Talking About Last Night
The safe havens for Coruscant's underworld, fittingly enough, is located well underneath the city itself, where the geothermal taps sullenly dip far into the planetary core and the Coruscant Security Force is far too unfamiliar with the dilapidated layers of the depths to actually mount more than the occasional sweep in force. It's in one of those safe houses, where you slept the night away along with the six-person strike team that took out a Nemoidian and his droids just to find a shipment of droid parts that should not have been on Coruscant
. The raid itself is seared into your memory at least for now, from the tense, hurried infiltration of a decaying factory complex using outdated plans to the achingly long wait until the order was given to snipe out the overseer and his droids followed by a mad dash for the underlayers of Coruscant with a heavily overloaded speeder full of highly illegal combat droid parts.
Even Redvers Buller was nervous that evening, and it showed. The rest of the team was jittery as well, and seeing the unflappable monster that was Redvers Buller nervous was enough to shake all of you a bit. The trip itself was uneventful, but you can still remember the tension in the speeder, every single thug there with blasters ready just in case. Buller himself was icily controlled, driving well under the speed limit and as safely as possible to avoid some random Judicial asking to take a look in the back. And when the speeder and its cargo – not to mention your team – got to a safe house well underneath Coruscant and far, far beyond the casual reach of the CSF, the entire strike team mechanically ate their rations and collapsed asleep. Even you.
You blame that exhaustion collapse for the headache when you wake up, the throbbing ache just behind your forehead an irritating accompaniment to your commlink's alarm tone. The first thing you see as your eyes crack open is the gray metal surface of the bunk above you, and the second thing is the spare barracks-room where the six of you are housed. Three pairs of bunks, one to a wall, with one door out of the place and a single place to freshen up. You smile a little as you head for the bathroom, thankful that you're up early.
Unfortunately, there's already someone in there. Checking your commlink tells you that there's a message from your cousin, and it's terse and to the point.
MEETING IN HALF AN HOUR. COMMAND POST, YOUR SECTOR. The timestamp reads as being sent ten minutes ago.
Goddammit, cousin.
The barracks washroom is fairly spare as it is, and a quick shower to get rid of the crud along with the time taken to armor up is more than you'd like to spend. You tear out of the barracks even as the Weequay who took the bunk above yours – Chers Im is his name – slowly rouses himself and lets out a yelp on seeing the message that your cousin sent. Even as he scoots for the washroom before someone else can claim it, you're out into Coruscant.
Or rather, out into the depths of Coruscant and in front of the bar where the safe house rooms are.
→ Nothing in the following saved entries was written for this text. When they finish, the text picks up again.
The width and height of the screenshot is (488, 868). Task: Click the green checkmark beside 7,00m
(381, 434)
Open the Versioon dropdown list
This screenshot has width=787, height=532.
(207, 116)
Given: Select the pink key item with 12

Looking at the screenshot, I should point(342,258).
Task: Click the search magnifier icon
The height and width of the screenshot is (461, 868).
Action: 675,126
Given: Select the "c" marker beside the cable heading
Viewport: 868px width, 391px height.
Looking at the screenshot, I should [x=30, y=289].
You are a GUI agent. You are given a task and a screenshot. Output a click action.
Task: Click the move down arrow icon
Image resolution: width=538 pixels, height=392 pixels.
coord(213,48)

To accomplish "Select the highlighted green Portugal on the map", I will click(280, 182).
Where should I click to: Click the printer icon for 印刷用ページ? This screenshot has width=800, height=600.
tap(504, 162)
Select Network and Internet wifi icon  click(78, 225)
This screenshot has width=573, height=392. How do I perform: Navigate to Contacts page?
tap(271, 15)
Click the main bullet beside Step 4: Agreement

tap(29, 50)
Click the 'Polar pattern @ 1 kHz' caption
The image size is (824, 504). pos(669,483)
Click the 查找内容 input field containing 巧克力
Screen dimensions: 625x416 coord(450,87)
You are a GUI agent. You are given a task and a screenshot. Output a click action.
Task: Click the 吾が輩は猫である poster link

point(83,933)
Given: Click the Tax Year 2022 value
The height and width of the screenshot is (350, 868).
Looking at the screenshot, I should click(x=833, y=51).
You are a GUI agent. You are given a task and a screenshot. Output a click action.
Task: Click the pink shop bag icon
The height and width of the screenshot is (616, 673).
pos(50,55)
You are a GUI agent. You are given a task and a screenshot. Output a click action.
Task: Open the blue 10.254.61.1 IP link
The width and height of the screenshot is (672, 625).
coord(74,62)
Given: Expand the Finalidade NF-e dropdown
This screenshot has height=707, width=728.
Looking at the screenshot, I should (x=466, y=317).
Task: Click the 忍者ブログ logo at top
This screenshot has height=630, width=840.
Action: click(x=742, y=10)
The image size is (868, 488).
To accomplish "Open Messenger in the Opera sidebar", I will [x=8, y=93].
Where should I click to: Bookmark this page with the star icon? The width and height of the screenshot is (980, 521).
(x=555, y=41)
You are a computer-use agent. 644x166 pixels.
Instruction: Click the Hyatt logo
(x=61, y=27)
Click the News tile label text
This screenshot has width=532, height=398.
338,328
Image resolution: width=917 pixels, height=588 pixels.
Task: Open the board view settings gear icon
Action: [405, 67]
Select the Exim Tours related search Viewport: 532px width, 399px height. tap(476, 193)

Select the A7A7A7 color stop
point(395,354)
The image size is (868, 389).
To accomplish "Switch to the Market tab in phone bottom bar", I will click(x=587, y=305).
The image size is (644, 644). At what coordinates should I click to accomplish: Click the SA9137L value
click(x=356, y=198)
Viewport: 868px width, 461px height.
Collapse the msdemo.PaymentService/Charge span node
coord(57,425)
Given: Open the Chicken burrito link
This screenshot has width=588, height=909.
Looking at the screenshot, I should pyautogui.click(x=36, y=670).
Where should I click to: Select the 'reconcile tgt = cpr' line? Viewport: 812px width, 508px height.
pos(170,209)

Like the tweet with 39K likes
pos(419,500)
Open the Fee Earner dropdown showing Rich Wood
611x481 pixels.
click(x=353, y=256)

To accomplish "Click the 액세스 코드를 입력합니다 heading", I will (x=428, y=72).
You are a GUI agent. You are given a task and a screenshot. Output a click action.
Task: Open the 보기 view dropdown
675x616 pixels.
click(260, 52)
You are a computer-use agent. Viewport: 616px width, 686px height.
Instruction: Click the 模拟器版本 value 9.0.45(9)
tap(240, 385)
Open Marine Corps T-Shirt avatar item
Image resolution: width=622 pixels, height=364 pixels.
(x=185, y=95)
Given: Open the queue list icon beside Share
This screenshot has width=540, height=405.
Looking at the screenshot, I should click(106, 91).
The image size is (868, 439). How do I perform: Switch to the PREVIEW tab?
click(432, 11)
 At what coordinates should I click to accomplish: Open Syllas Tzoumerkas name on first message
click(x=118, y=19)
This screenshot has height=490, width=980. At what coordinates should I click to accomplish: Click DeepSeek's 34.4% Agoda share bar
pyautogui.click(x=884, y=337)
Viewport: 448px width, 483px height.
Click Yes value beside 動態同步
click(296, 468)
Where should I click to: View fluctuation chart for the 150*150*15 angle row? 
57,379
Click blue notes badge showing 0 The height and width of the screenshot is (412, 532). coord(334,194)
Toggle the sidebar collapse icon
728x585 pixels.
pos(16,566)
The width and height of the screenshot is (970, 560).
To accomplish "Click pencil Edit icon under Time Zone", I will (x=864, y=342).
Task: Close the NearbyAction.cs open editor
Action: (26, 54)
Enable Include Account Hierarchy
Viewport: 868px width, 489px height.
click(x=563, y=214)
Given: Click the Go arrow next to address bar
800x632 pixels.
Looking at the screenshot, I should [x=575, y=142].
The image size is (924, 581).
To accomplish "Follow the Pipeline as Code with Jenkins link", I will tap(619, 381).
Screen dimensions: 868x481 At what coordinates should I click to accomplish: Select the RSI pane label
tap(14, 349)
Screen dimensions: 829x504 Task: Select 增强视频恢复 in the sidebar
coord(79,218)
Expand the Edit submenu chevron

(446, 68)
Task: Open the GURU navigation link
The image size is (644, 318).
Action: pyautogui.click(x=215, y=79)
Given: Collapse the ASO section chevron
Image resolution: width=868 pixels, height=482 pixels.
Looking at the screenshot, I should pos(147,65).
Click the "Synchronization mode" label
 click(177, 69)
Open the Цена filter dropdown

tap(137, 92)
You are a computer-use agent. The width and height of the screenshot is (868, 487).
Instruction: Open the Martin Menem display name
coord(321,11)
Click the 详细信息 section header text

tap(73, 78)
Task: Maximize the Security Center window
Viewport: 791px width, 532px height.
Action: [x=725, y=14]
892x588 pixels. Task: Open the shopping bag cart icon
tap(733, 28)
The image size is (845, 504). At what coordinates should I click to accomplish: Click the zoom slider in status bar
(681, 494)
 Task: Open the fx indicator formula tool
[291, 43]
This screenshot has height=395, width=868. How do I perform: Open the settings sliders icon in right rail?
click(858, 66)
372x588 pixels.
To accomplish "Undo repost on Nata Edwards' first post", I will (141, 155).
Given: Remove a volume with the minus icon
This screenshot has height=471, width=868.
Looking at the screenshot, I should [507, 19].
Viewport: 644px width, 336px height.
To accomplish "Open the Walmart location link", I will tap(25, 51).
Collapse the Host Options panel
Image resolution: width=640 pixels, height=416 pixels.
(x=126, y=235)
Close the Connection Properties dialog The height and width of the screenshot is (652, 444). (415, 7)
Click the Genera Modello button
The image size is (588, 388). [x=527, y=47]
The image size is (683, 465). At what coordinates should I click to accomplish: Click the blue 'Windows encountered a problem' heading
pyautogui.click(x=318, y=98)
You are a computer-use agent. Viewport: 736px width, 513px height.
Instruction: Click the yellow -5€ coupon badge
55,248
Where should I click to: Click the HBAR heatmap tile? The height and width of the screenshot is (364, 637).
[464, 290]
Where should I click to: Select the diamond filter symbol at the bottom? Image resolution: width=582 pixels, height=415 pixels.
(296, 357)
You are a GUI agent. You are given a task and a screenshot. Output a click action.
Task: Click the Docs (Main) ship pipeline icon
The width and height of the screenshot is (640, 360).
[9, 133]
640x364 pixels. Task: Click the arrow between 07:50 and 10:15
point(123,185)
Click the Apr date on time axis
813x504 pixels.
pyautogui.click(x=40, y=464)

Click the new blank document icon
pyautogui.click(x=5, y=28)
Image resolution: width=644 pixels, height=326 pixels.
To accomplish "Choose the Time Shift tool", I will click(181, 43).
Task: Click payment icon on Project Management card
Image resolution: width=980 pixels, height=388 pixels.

The command post is somewhere a few klicks off, and that just means you're already late. You take a long moment to just look around, trying to get your bearings in the teeming mass of colourful life and ramshackle scrap-metal habitation deep below the galactic capital, and it takes longer than you would have preferred. At least the armor and the weapon give you some space and keep the worse of the urchins and touts from harassing you.
It takes you a minute or two to get your antique armor's computers querying the holonet and projecting a path to the command bunker's coordinates on your helmet HUD, a bright blue line tracing its way in your vision through people, vehicles, and the occasional building towards your destination. There's a crunching under your boot as you start out, and a moment later you stop to look over your shoulder. There's a honking from some sort of small two-person scooter-speeder, and the other human on the strike team besides Buller is on the driver's console. They take a look at you, armored up and ready for a war, and throw back their unmasked face to laugh. "So, Mando, you want a lift?"
"I could use one, yes." You sit on the machine a little gingerly, the speeder sagging in flight as the weight of your
beskar armor makes itself apparent. "Where did you find….this thing?" You can't quite keep the incredulity from your voice, and you're pretty sure that some of the bar's patrons are staring because it's so damn rare to see a Mando in armor on a bright pink two-person scooter.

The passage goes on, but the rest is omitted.